>>13624966the thing you seem not to understand is the algorithm to calculate a^b in O(log b) instead of O(b)
what one would normally come u with is:
res = 1
for i in range(b):
res *= a
which calculates a * a * a * ... * a b times
but as some of the people already said
a^b = a^2 * a^(b/2)
so lets say we have b = 11
a ^ b = a ^1 * a^2 * a^8
because 1 + 2 + 8 = 11
11 in binary form is 1011
looking at the binary representation from right to left you see to exponents of 2 to be
8 4 2 1
1 0 1 1 = b
division by 2 in binary is the same as right shift
11/2 = 5 (its 5.5 but we dont need the remainder so integer division is used)

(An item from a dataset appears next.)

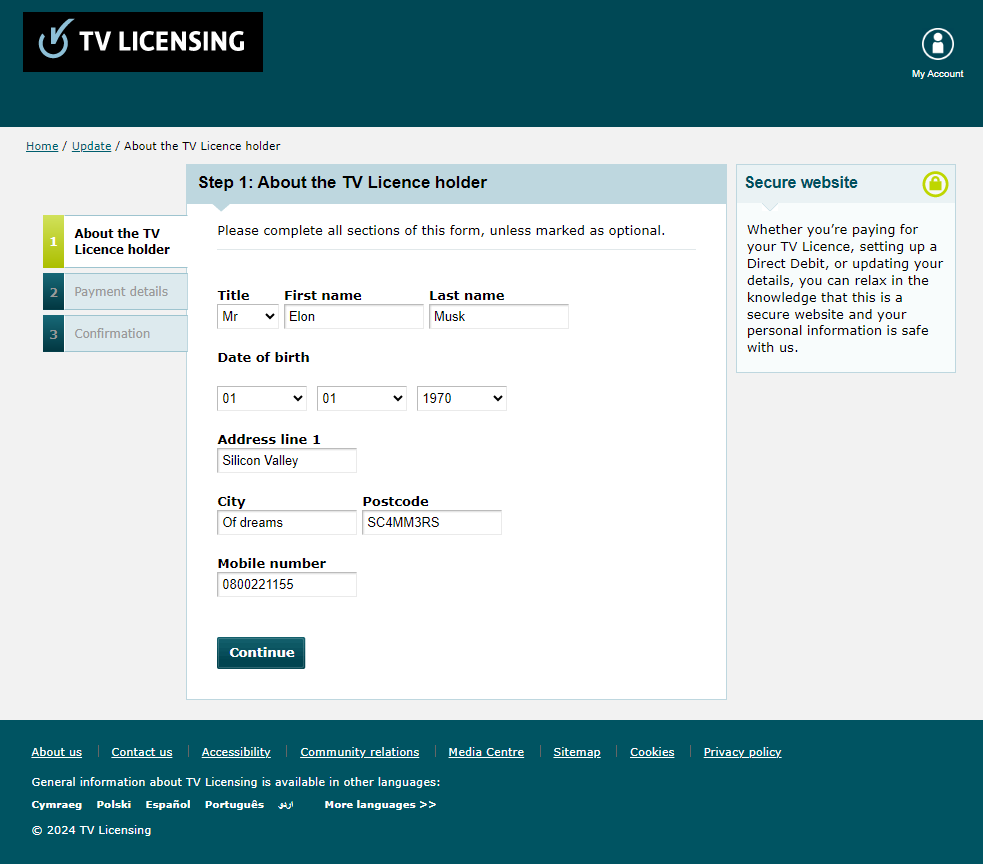Image resolution: width=983 pixels, height=864 pixels.
Task: Click into the First name field
Action: point(354,317)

1011 >> 1 = 101 = 5 in decimal numbers
so how do we calculate that with a computer program?
res = 1
while b > 0:
if (b % 2 == 1) res *= a
b /= 2
a *= a
lets analyze this step by step
take a = 7 and b = 11 and res = 1
first iteration:
b is odd so res *= a = 7
b /= 2 = 5
a *= a = 49
second it:
b = 5 is odd so res *= a = 7 * 49 = 343
b /= 2 = 2
a *= a = 2401
third:
b = 2 is even
b /= 2 = 1
a *= a = 5,764,801
fourth:
b = 1 is odd so res *= a = 1,977,326,743
b /= 2 = 0
a *= a = something (b is zero so we dont have to calculate this)
in your task there is a modulo operation, it all still works but using some number theory basics you should understand that if
a = b mod n
and
c = d mod n
then
ac = bd mod n